Passage shown
====
Language and Identity. I have often wondered to what extent language was important for the diaspora? Recently I have come to the conclusion which is directly opposite to what I used to believe all my life. The Serbian language has always been very important for me. It was my mother who passed this love on to me. For us there has never been a dilemma as to what language we would speak at home. She used to speak English and German perfectly, but she always insisted that our native language is Serbian, regardless of the fact that I grew up in Australia. Recently, the Serbian Orthodox Youth Association of Australia and New Zealand (SOYA) organized an essay competition on „What does it mean to be a Serb in Australia?”. I was on the jury. More than twenty contestants submitted short papers. Some of them wrote in English, others in Serbian. I concluded that some papers in English were better at expressing their ethnic identity and ethnic feelings than many other papers written in Serbian. The first prize went to an excellent paper written in English.
Contemporary educationThe problem with contemporary popular education is that it is focused on the ideological production of culture. Ideological clichés used in the contemporary approach to literature produce so-called linear (simplified) readings of literary texts. Thought develops through literature. Until the early 1990s, Chekhov and Tolstoy were read in Australian high schools, but this is no longer the case. The handicaps because of ignorance of this type of literature are huge.

Language is important, but it no longer has to be the decisive factor in the preservation of one’s ethnic identity in the diaspora. Today, we all speak the same language, the „language of the internet”. Communication is becoming increasingly simple thanks to numerous electronic tools. I think that initiating a bilingual magazine in the diaspora is an excellent idea. There is no doubt that such a magazine can be read by all Serbs in the diaspora, as well as interested non-Serbs. Here we already have the second, third, even fourth generation of Serbs who do not speak Serbian, but have a very strong sense of ethnic identity. The Serbian Orthodox Church has a very important role in the preservation of this ethnic identity. In Australia this has become increasingly obvious after the coming of the new Bishop Irinej. We need only remember the example of the people of Jewish faith, who connect with one another through their religious institutions, and not through a common language, and in this way Jewish people have preserved their ethnic identity.
====
Brief
Answer these questions from the passage on language and identity.
1. Which organization held the essay competition on "What does it mean to be a Serb in Australia?"
2. Until when were Chekhov and Tolstoy read in Australian high schools?
3. Whose role in preserving ethnic identity became increasingly obvious in Australia after the coming of the new Bishop Irinej?

[Stored items]
====
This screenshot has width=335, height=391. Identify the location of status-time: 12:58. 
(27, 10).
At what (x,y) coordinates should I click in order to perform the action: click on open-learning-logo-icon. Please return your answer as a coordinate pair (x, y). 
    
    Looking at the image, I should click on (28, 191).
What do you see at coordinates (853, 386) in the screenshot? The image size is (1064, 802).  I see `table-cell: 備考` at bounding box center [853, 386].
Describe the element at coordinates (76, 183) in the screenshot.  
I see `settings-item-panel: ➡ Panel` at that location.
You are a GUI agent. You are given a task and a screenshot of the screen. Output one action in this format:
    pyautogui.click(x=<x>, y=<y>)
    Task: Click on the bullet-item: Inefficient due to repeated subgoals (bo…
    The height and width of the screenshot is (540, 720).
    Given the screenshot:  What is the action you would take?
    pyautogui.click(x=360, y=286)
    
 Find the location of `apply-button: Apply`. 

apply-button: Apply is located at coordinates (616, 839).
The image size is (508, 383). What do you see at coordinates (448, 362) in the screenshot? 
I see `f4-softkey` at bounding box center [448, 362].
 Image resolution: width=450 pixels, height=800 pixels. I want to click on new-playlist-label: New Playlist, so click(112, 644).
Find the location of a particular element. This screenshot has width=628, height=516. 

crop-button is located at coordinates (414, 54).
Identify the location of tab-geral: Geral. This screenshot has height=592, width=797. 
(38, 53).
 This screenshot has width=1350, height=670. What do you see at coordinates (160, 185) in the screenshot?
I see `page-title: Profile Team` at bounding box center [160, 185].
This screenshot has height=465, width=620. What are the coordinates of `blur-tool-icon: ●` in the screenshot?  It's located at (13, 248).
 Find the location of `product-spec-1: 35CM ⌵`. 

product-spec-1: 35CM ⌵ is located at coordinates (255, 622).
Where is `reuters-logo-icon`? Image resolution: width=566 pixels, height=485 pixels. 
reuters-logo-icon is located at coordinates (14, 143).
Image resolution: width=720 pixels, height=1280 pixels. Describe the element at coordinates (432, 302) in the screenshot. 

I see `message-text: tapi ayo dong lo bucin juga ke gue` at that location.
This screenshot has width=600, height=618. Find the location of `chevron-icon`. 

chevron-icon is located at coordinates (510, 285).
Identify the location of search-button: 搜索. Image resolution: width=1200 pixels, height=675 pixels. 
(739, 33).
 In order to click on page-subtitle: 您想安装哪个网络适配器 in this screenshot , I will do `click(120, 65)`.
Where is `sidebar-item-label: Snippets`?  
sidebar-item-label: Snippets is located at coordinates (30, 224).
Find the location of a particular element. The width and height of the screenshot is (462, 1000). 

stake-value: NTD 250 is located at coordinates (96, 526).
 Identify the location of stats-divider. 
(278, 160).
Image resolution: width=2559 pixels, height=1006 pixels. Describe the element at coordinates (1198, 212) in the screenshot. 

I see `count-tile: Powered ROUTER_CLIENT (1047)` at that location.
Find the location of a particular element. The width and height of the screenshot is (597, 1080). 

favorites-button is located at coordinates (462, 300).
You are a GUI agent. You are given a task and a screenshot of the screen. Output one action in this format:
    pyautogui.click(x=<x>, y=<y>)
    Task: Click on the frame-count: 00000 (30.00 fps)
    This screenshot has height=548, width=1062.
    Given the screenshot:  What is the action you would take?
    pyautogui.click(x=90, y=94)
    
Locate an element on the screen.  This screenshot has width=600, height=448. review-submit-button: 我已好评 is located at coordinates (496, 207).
====
Task result
1. The Serbian Orthodox Youth Association of Australia and New Zealand (SOYA).
2. Until the early 1990s.
3. The Serbian Orthodox Church's.